Звонит телефон, и мама снимает трубку. Это Лора, она говорит, что собирается возбудить против меня дело в связи с тем, что я передал ей вирус СПИДа. Это как бездонная пучина, как кошмар, который я часто видел в детстве: в нем не было никакой конкретной картинки, мне просто казалось, что я нахожусь в центре круга, диаметр которого все время сужается и вот‑ вот задушит меня. Мама отвечает:

– Ты права, девочка, поступай как знаешь!

Я звоню домой, и Сэми снимает трубку.

– Только что явилась Лора с большой сумкой, она раскладывает свои вещи в шкафу и говорит, что теперь будет жить здесь, что ты согласился.

Я прошу Сэми не оставлять Лору одну в квартире, она может все там разгромить.

– Я сейчас приеду.

Я прошу отца поехать со мной, у меня самого не хватит духу выставить ее. Он ведет машину, а я безвольно сижу рядом. Мы входим в квартиру, и я говорю себе, что у него, может быть, есть еще шанс уговорить Лору: она его обожает точно так же, как ненавидит мою мать. В квартире отец сразу же начинает говорить с ней, но в этот момент вмешивается Сэми, хватает ее за талию и выталкивает на лестничную площадку. Папа отшвыривает Сэми от Лоры, отводит ее в угол гостиной, что‑ то тихо, мягко говорит. Я сижу на черном диванчике, как тряпичная кукла, не в силах вымолвить ни звука.

 

Лора собрала свои вещи в дорожную сумку. Мы садимся в машину отца и едем к XV округу. Мы целуемся, и она выходит из машины. Лора явно удручена, но по презрительной, вызывающей улыбке, промелькнувшей на ее губах, я понимаю, что ничего не кончено. И она знает, что я знаю. Мне хочется затрахать ее до смерти. Лора идет к своему дому, мы отъезжаем, а ее тонкий силуэт исчезает за решеткой и поросшим травой и цветами холмиком сада.

 

Я ужинаю с родителями: все делают вид, что обстановка разрядилась. Мама говорит, что я должен остаться ночевать, но я отказываюсь. Я еду в своей машине к Парижу, окутанному оранжевым сиянием, сотканным из света и смога.

Я нажимаю на кнопку звонка, над которым все еще висит табличка с моей фамилией. Лора открывает мне дверь.

– Я знала, что ты придешь. – Больше мы ничего не говорим. Теперь слышны лишь шорохи снимаемой одежды, безмолвный диалог наших оргазмов.

 

Я одеваюсь – не собираюсь ночевать у Лоры. Все те же, бесконечно повторяемые жесты: дойти до машины, открыть дверцу, завести мотор, ехать в ночи, встречаясь со слепящими огнями встречных машин.

Сэми в квартире нет. Я зажигаю лампу на письменном столе, беру листок бумаги и начинаю писать Лоре письмо:

«Уезжая от тебя, я поехал по кольцевому бульвару, потом выехал к Заставе Шапель, остановился на красный свет. Перед моей машиной перешли дорогу четверо молодых ребят – двое парней и две девушки, им не было и двадцати. Я долго смотрел им вслед. На следующем перекрестке зажегся зеленый свет. Чтобы не попасть под машину, ребятам пришлось бежать, оба парня схватили девчонок за руки. Именно этот жест, такой простой – одна рука накрывает другую – причинил мне ужасную боль, ты даже представить себе не можешь, как мне было плохо! Именно этого ты ждешь от меня, а я не способен тебе дать такой простой вещи. Твои двадцать лет жаждут именно такой простоты.
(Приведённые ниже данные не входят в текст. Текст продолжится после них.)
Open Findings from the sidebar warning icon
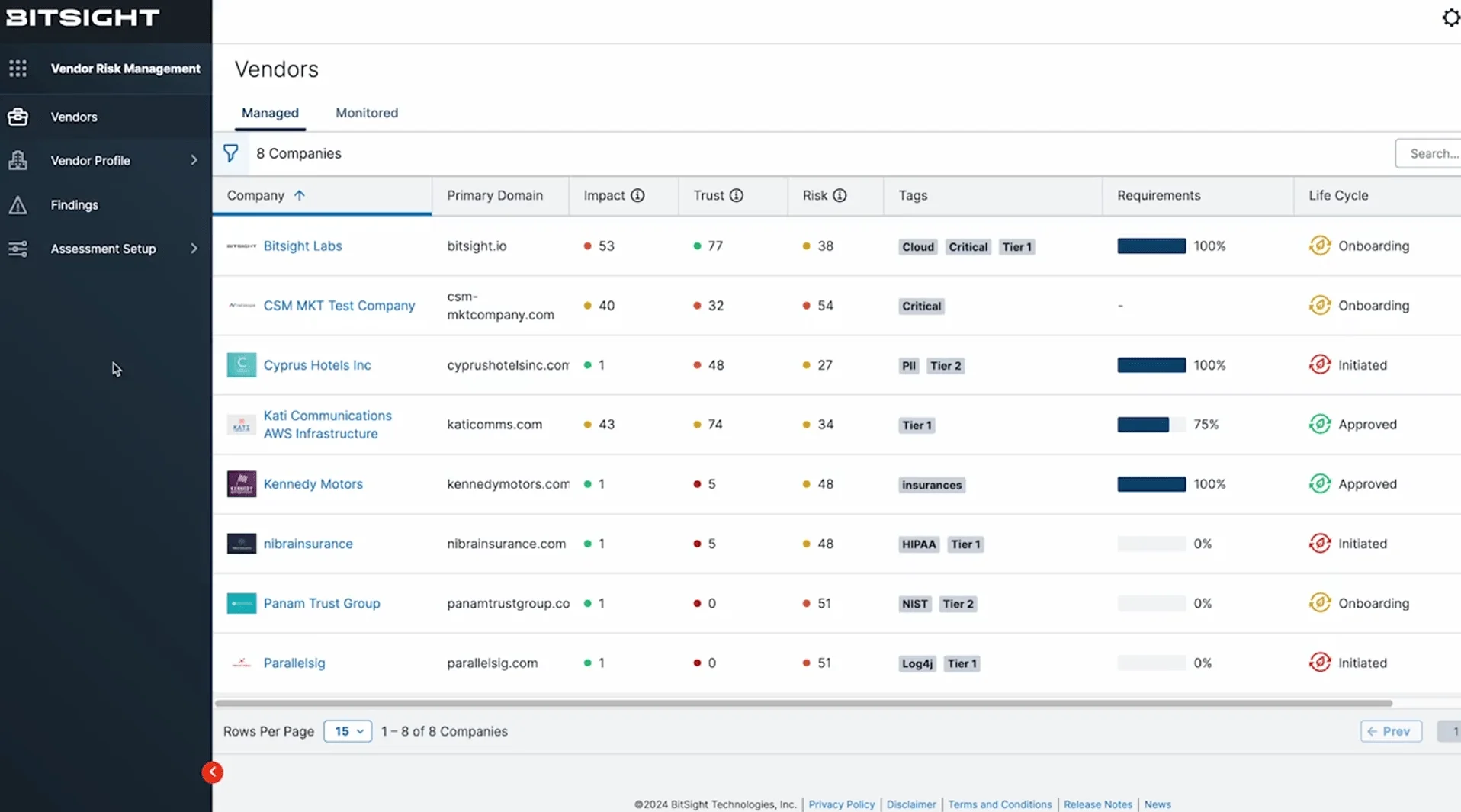The width and height of the screenshot is (1461, 812). 18,204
Я искал это ощущение долгие годы, сотни ночей, возле сотен чужих тел. Я не хочу такого же мучения для тебя. Я хочу, чтобы ты нашла. Нашла руку, которая накроет твою ладонь, нашла человека, с которым испытаешь настоящую любовь. Со мной это невозможно, так пусть это будет кто‑ нибудь другой.
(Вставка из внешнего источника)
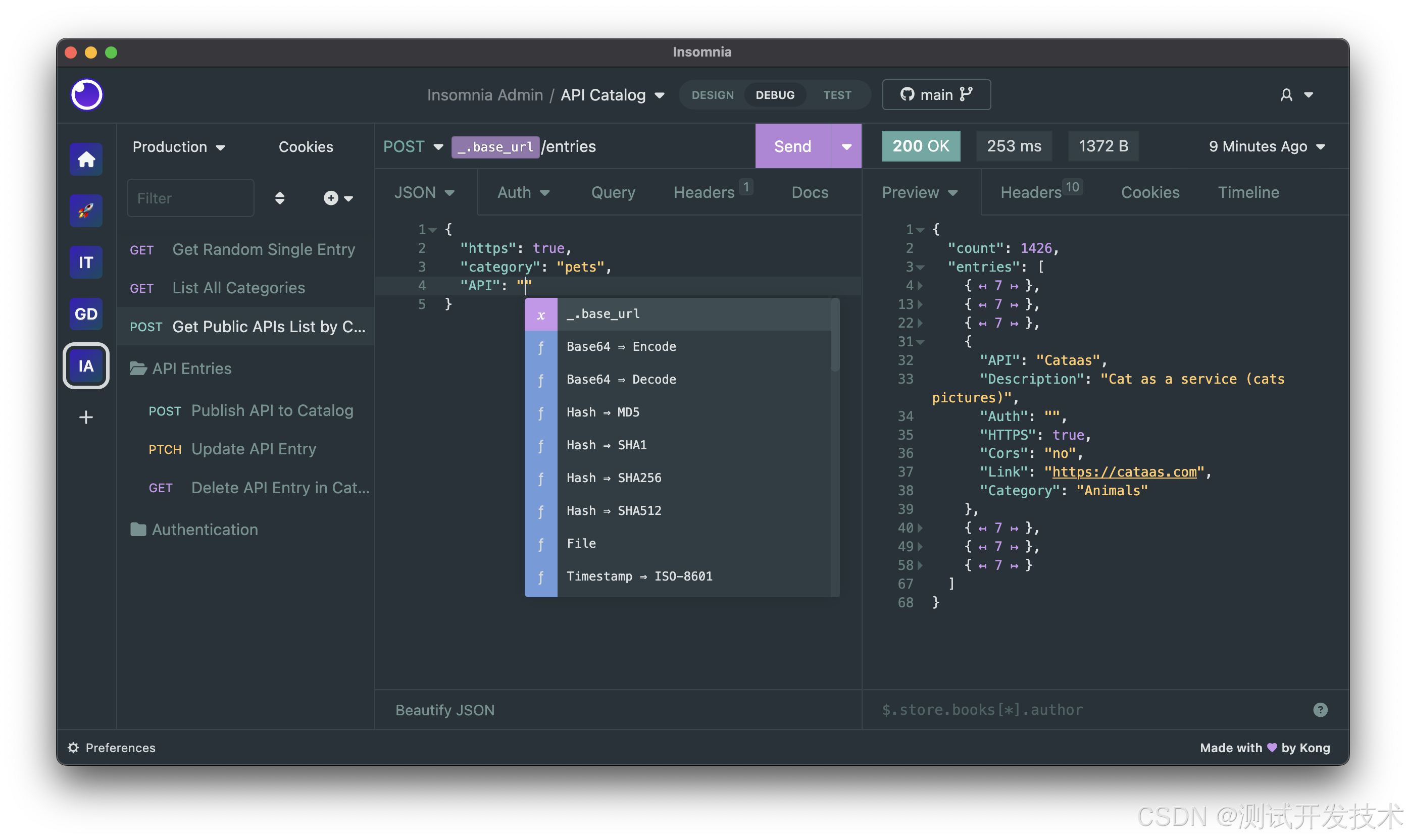The height and width of the screenshot is (840, 1406).
Task: Switch to the Timeline response tab
Action: [1250, 192]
Я не хочу говорить о забвении в том смысле, как ты его понимаешь: слишком радикально, жестко и немного наивно, но я не хочу больше причинять тебе боль.

Я прошу тебя только об одном: если ты действительно можешь помочь мне жить дальше, как бы ты это ни делала, сделай это, ведь я так боюсь, я не заслуживаю смерти. Не сейчас. Не так.

Обнимаю тебя так крепко, как только могу. »

 

Я иду по Парижу и говорю себе, что это единственный город, в котором я не решаюсь поднять глаза на то, что меня окружает. Я хотел бы видеть лучше, хотел бы чувствовать волнение, но мой взгляд горизонтален, он упирается в землю, не реагируя даже на серый асфальт тротуара. Иногда я отвлекаюсь на что‑ нибудь, поворачиваю голову, чтобы взглянуть на лицо или силуэт прохожего, но они исчезают из виду, и все начинается сначала.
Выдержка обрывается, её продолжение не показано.